Bottom Line: Oxytocin receptor (OTR) is a membrane protein known to mediate oxytocin (OT) effects, in both normal and neoplastic cells.Treatment with oxytocin causes internalization of OTR and the resulting vesicles accumulate in the vicinity of the nucleus and some of the perinuclear OTR enters the nucleus.The evidence of OTR compartmentalization at the cell nucleus (either ligand-dependent or constitutive) in different cell types suggests still unknown biological functions of this protein or its ligand and adds this G-protein-coupled receptor to other heptahelical receptors displaying this atypical and unexpected nuclear localization.

View Article: PubMed Central - PubMed

Affiliation: Department of Biology, Bucknell University, Lewisburg, PA, USA.

ABSTRACT
Oxytocin receptor (OTR) is a membrane protein known to mediate oxytocin (OT) effects, in both normal and neoplastic cells. We report here that human osteosarcoma (U2OS, MG63, OS15 and SaOS2), breast cancer (MCF7), and primary human fibroblastic cells (HFF) all exhibit OTR not only on the cell membrane, but also in the various nuclear compartments including the nucleolus. Both an OTR-GFP fusion protein and the native OTR appear to be localized to the nucleus as detected by transfection and/or confocal immunofluorescence, respectively. Treatment with oxytocin causes internalization of OTR and the resulting vesicles accumulate in the vicinity of the nucleus and some of the perinuclear OTR enters the nucleus. Western blots indicate that OTR in the nucleus and on the plasma membrane are likely to be the same biochemical and immunological entities. It appears that OTR is first visible in the nucleoli and subsequently disperses within the nucleus into 4-20 spots while some of the OTR diffuses throughout the nucleoplasm.
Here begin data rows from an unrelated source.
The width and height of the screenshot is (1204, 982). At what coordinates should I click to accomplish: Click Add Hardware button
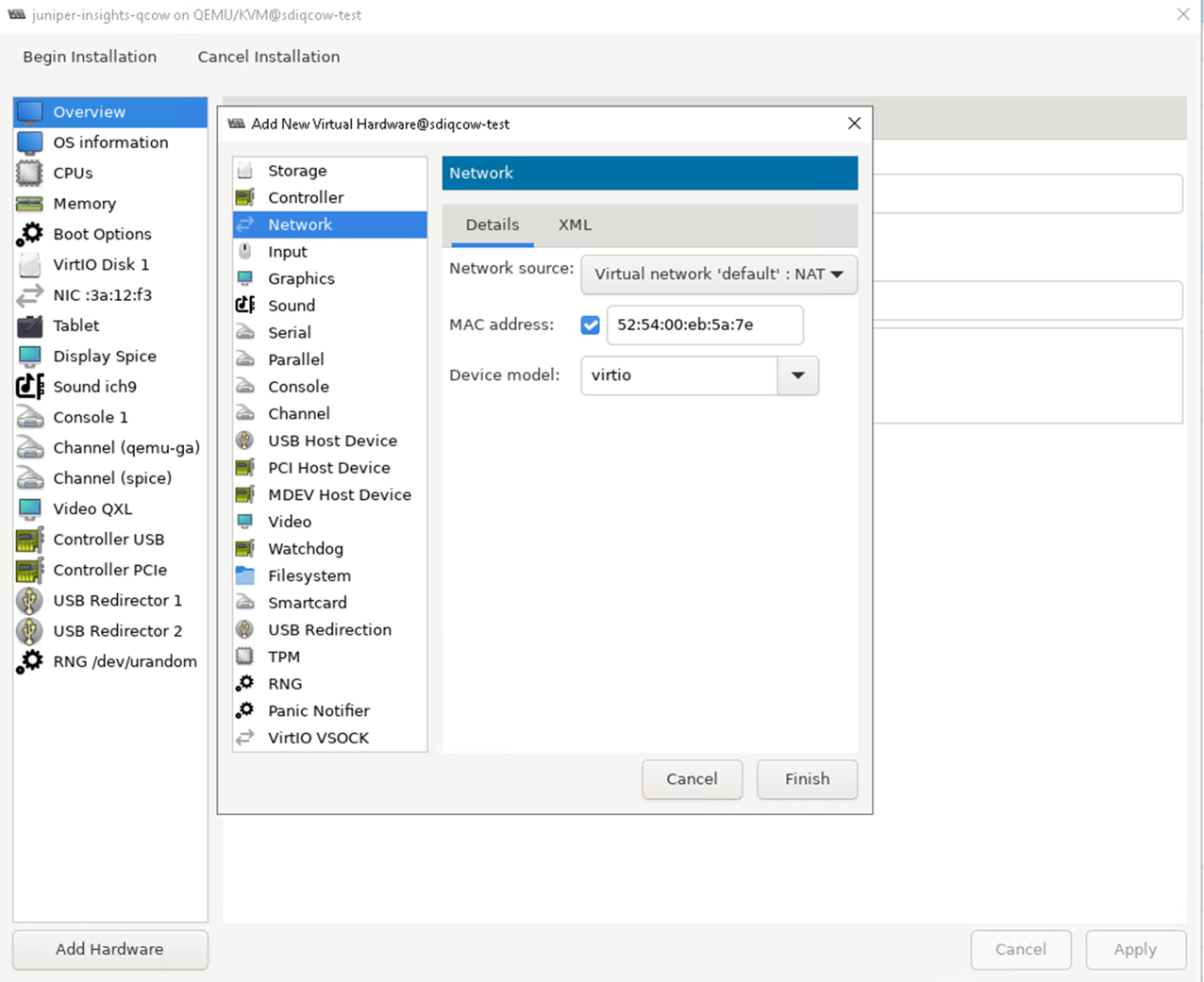tap(109, 949)
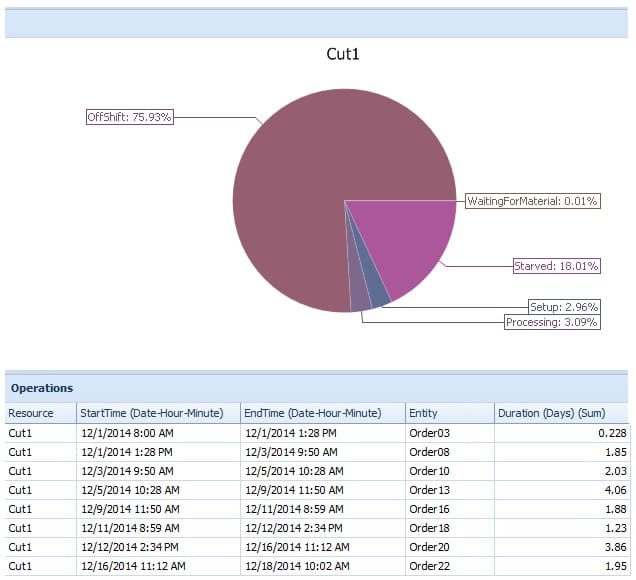Sort by Duration (Days) (Sum) column
Screen dimensions: 636x580
pos(548,413)
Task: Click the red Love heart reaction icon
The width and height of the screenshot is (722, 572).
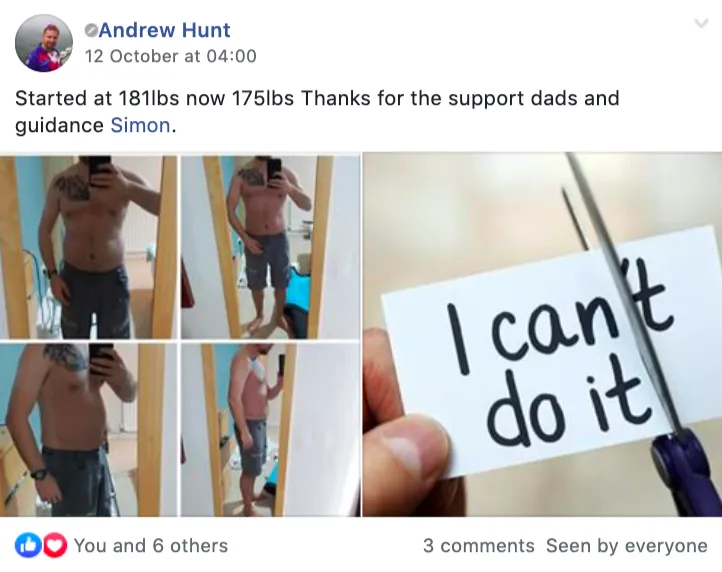Action: tap(54, 545)
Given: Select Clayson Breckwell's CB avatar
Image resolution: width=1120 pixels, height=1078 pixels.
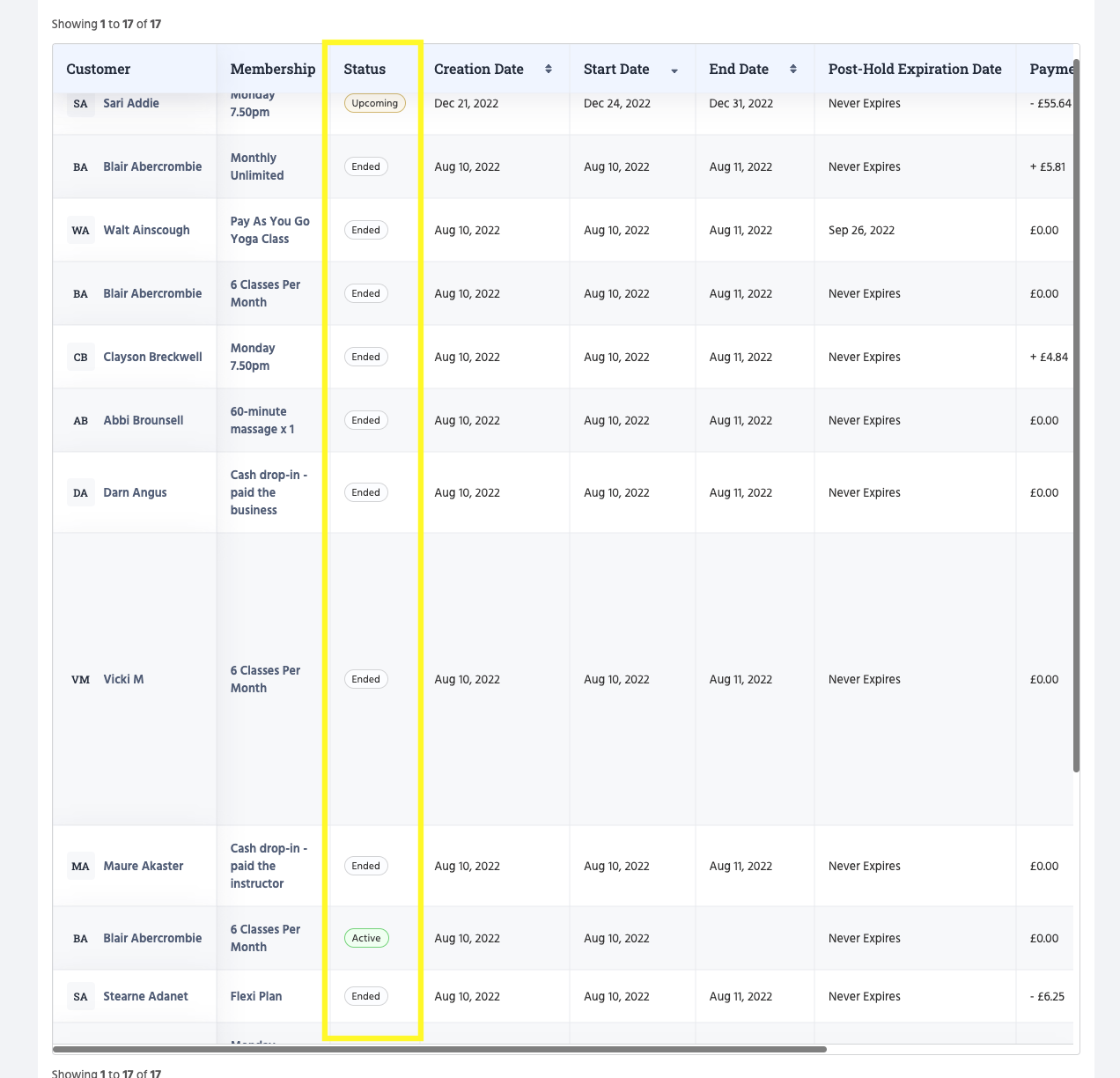Looking at the screenshot, I should point(80,357).
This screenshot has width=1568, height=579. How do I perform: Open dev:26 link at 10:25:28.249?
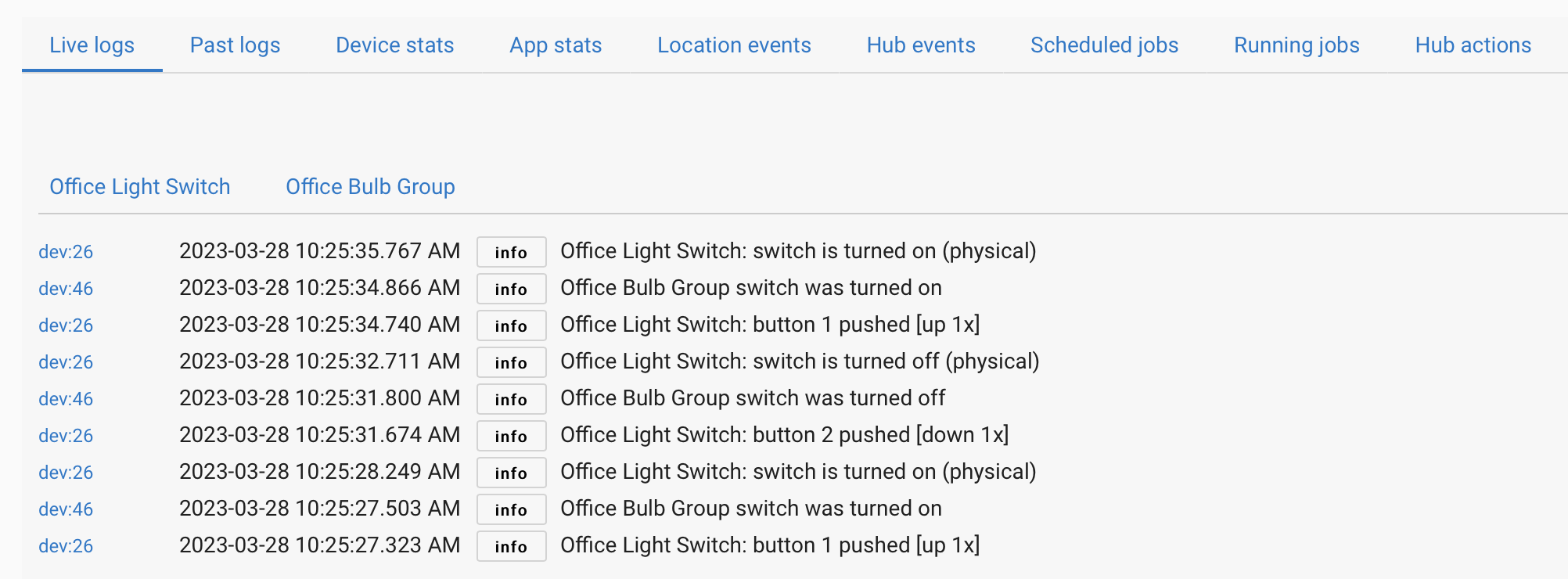coord(66,473)
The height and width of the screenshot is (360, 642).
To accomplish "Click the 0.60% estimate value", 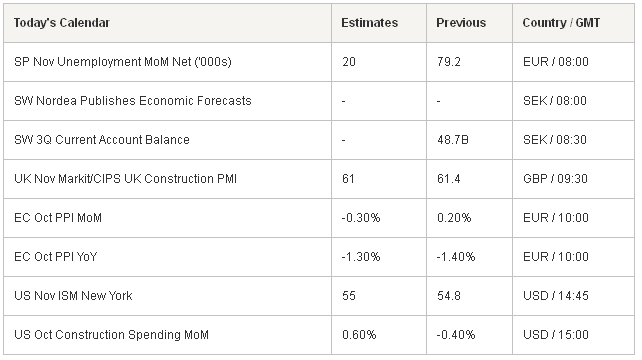I will tap(359, 335).
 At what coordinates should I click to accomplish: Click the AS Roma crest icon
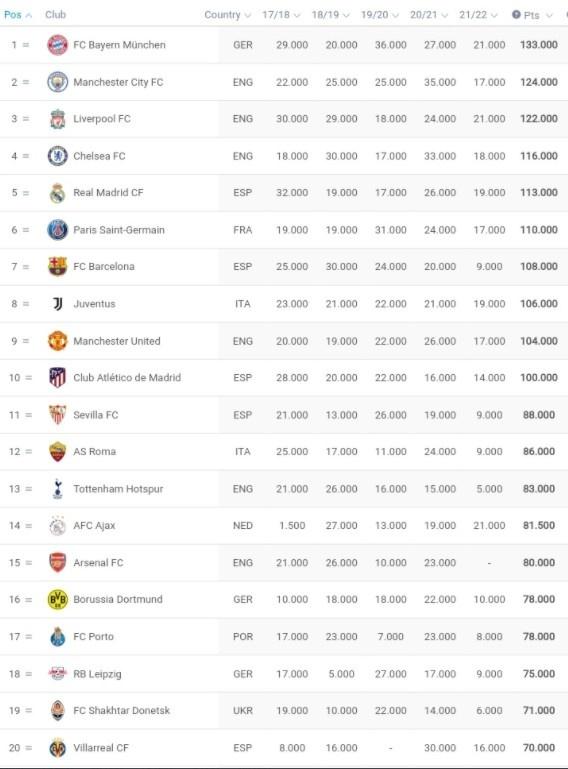57,452

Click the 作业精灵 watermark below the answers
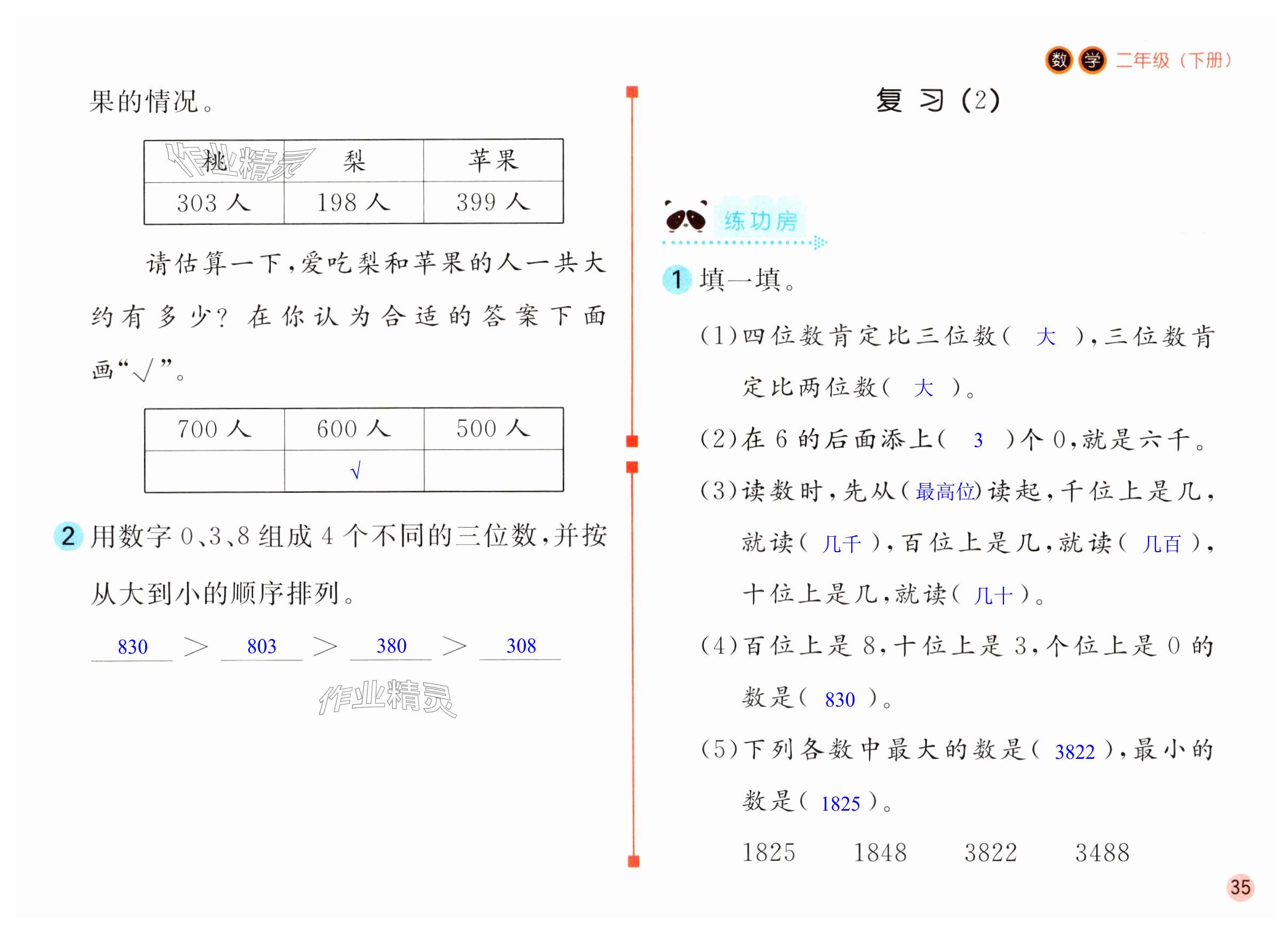(x=387, y=698)
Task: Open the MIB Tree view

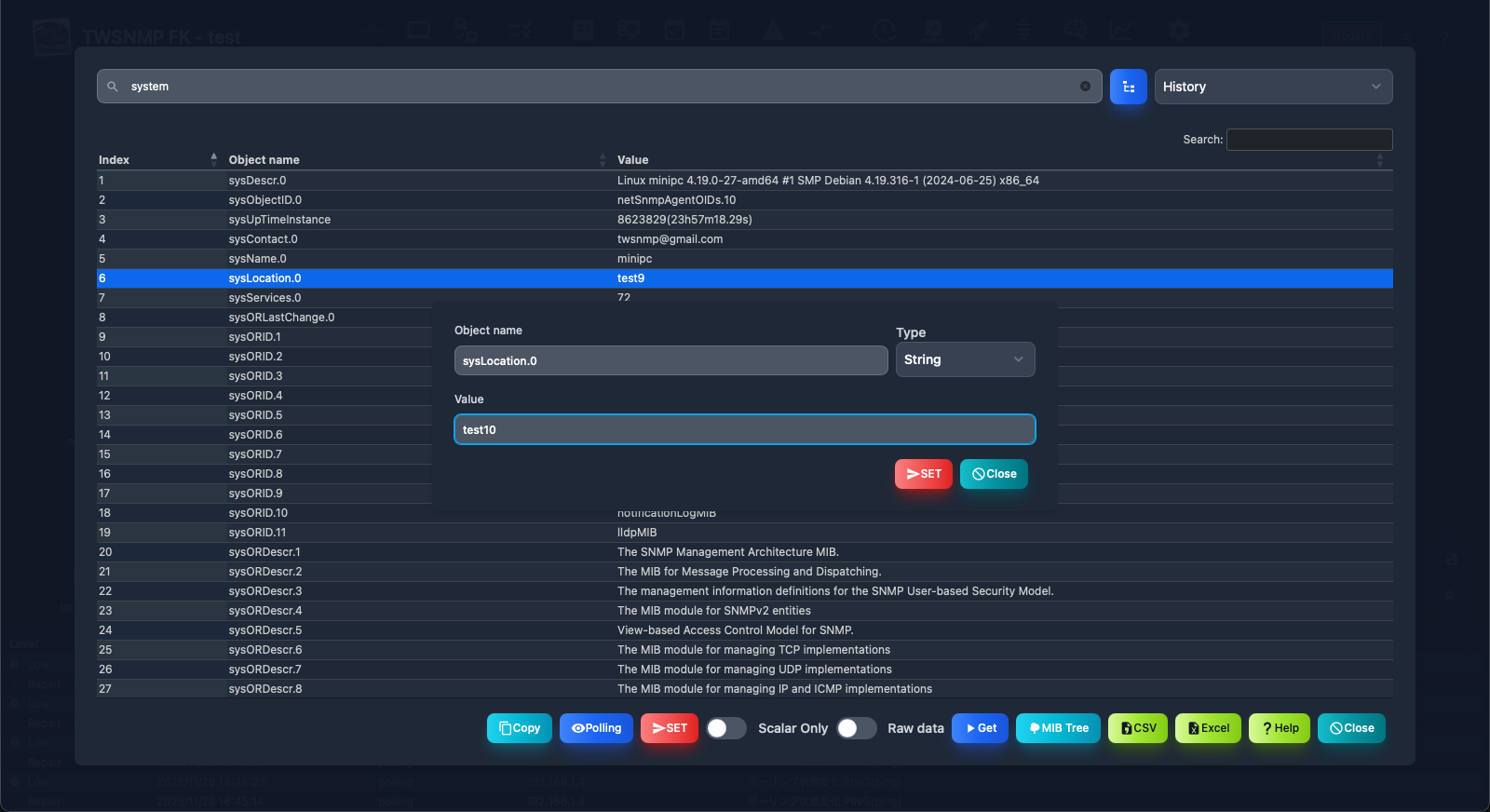Action: click(1058, 728)
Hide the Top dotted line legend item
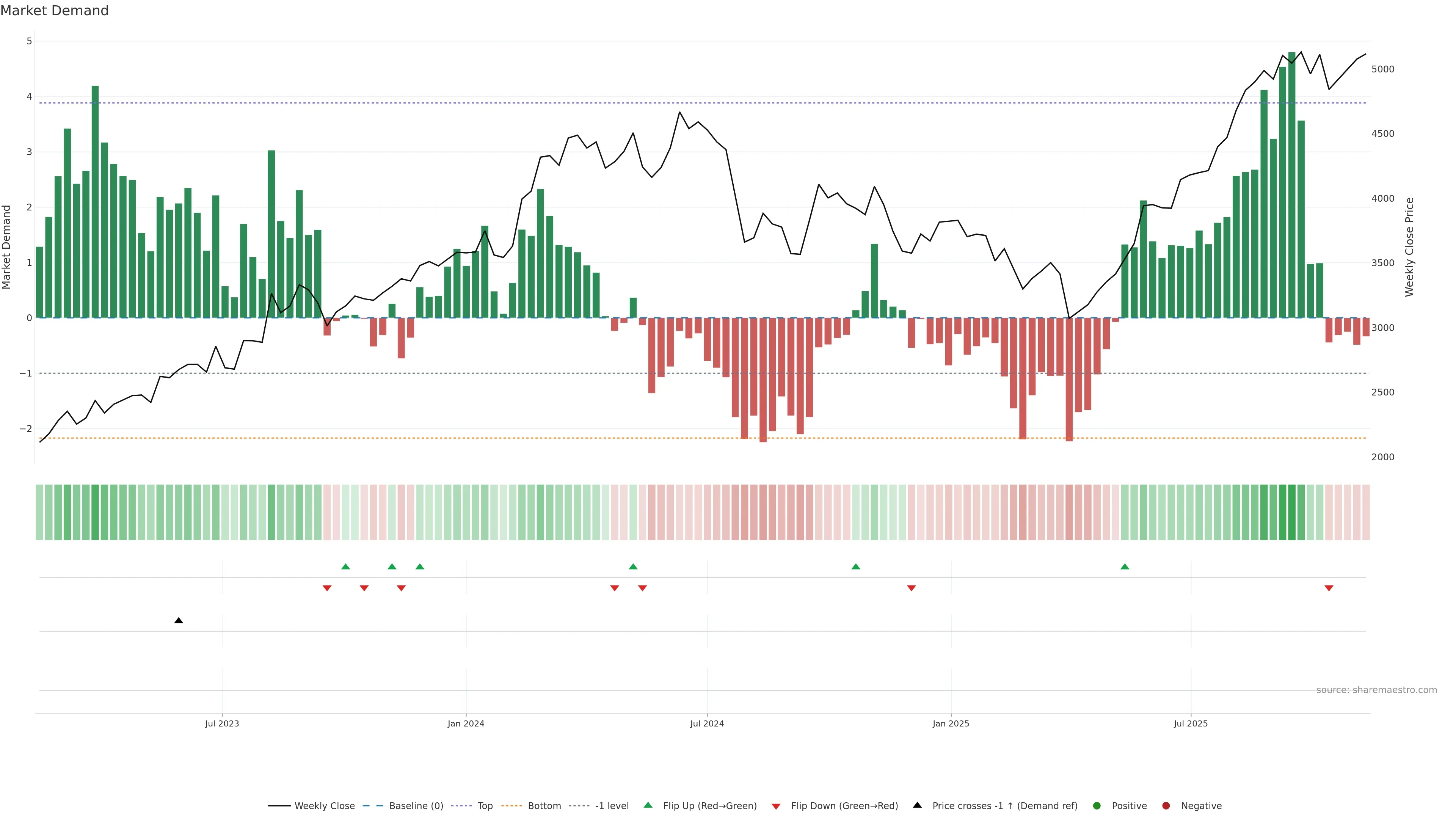Screen dimensions: 1456x819 (485, 805)
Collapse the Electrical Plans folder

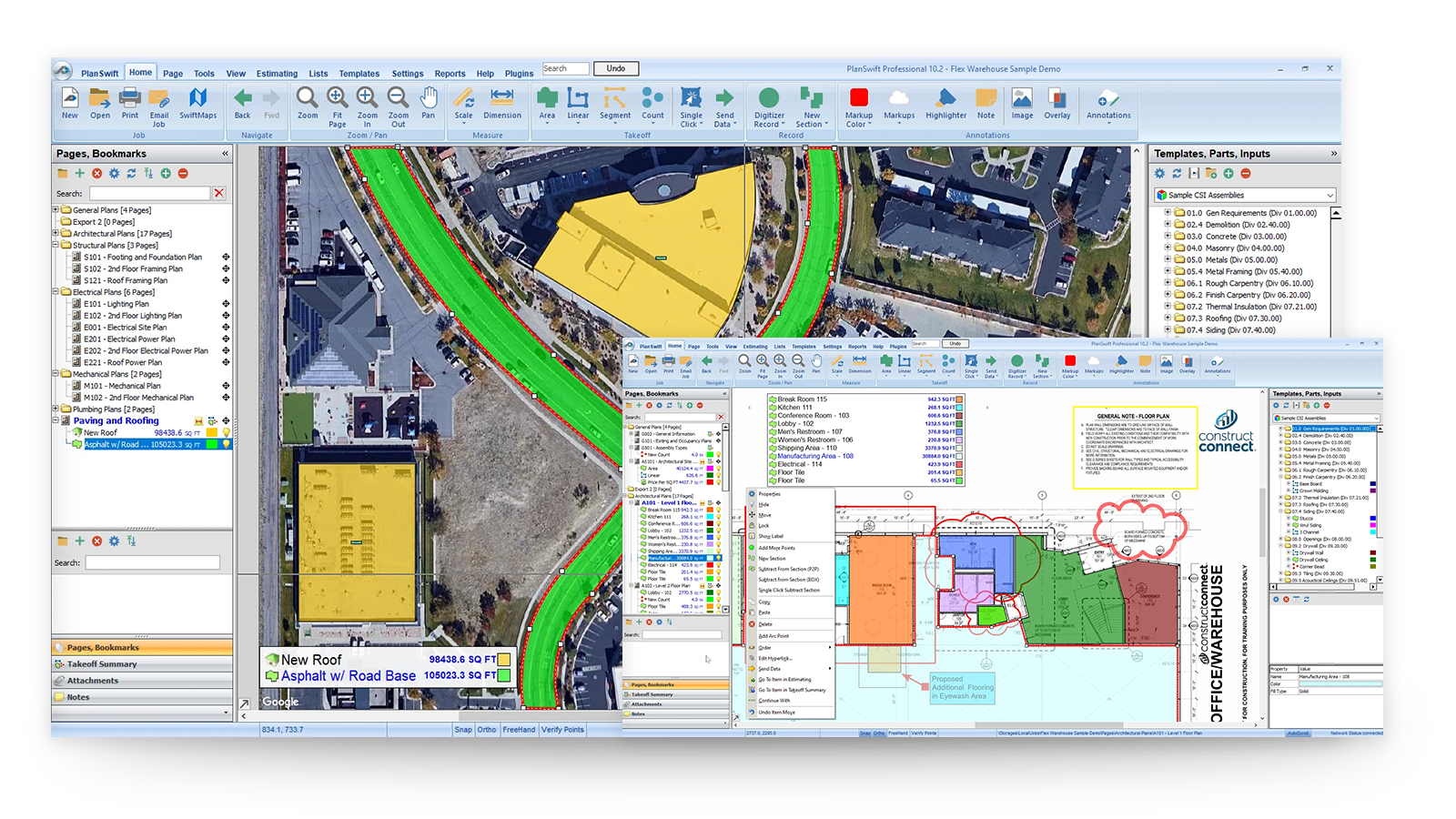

The behaviour and kinetics of OTR-GFP and OTR are different, indicating interference by GFP in both OTR entrance into the nucleus and subsequent relocalization of OTR within the nucleus. There are important differences among the tested cells, such as the requirement of a ligand for transfer of OTR in nuclei. A constitutive internalization of OTR was found only in osteosarcoma cells, while the nuclear localization in all other tested cells was dependent on ligand binding. The amount of OTR-positive material within and in the vicinity of the nucleus increased following a treatment with oxytocin in both constitutive and ligand-dependent type of cells. The evidence of OTR compartmentalization at the cell nucleus (either ligand-dependent or constitutive) in different cell types suggests still unknown biological functions of this protein or its ligand and adds this G-protein-coupled receptor to other heptahelical receptors displaying this atypical and unexpected nuclear localization.